2. On 30 Apr. 1799 officers John Salter, John Carnes, and Stephen Bruce, Jr., together with several crew members, had taken command of the Ulysses off the west coast of North America, imprisoning Capt. David Lamb in his cabin. The mutineers claimed that the captain was “From Excess of Liquor Rendered totally Unable to Guide the Ship,” that because of his orders they had narrowly escaped being lost at sea off Tierra del Fuego in January, and that they feared for their lives and the property of the shipowners. After encountering the Eliza, Capt. James Rowan, and the Dispatch, Capt. William Breck, Jr., they returned the ship to Lamb on 11 May 1799 and the mutineers were carried to Canton, where Samuel Snow dispersed them on several American ships for return to the U.S. for trial. Breck petitioned for reimbursement for the expenses he incurred in carrying third mate Bruce from the Pacific coast to Canton and from Canton to the U.S. ( , Claims, p. 287; Snow to Timothy Pickering, 28 Dec. 1799, and enclosures [DNA: RG 59, CD, Canton, vol. 1]).

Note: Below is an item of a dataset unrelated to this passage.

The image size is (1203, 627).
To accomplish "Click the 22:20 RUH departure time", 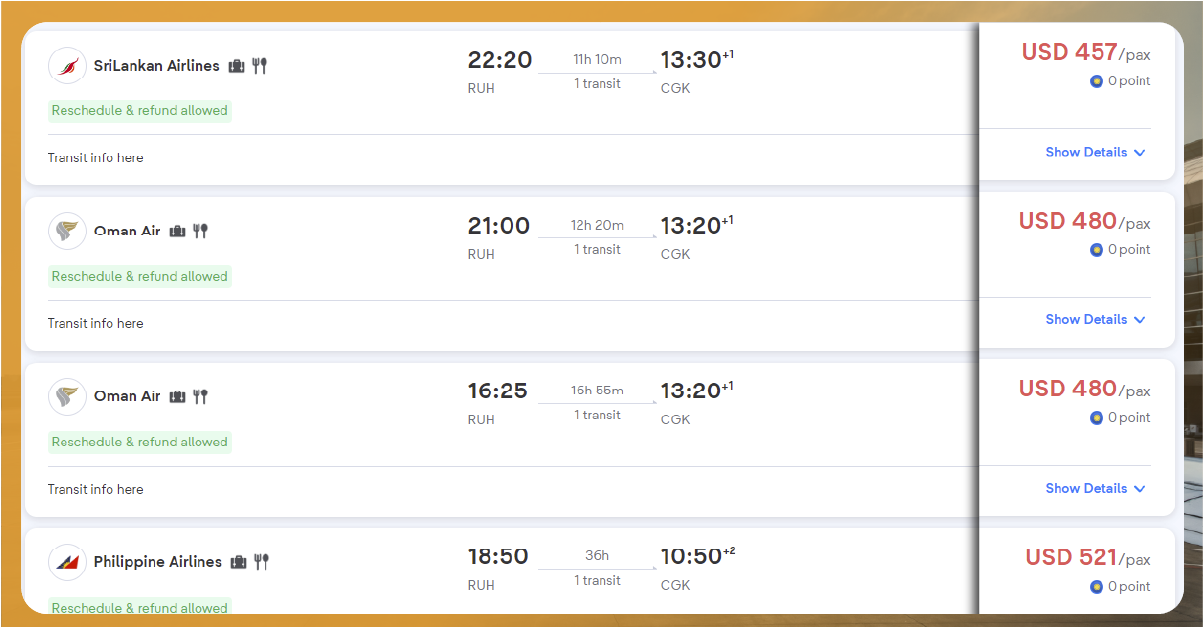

3. Although Smith returned a favorable report from the Committee on Claims to the House of Representatives, nothing appears to have been done, and in December 1805 Breck again petitioned Congress for reimbursement. In February 1806 the Committee on Claims returned a resolution that provision should be made for payment of claims for expenses in bringing the Ulysses mutineers to the U.S. “by order of the American consuls” ( , Claims, p. 287; Journal of the U.S. House of Representatives, 9th Cong., 1st sess., pp. 47, 101, 234).
A full transcription of this document has been added to the digital edition.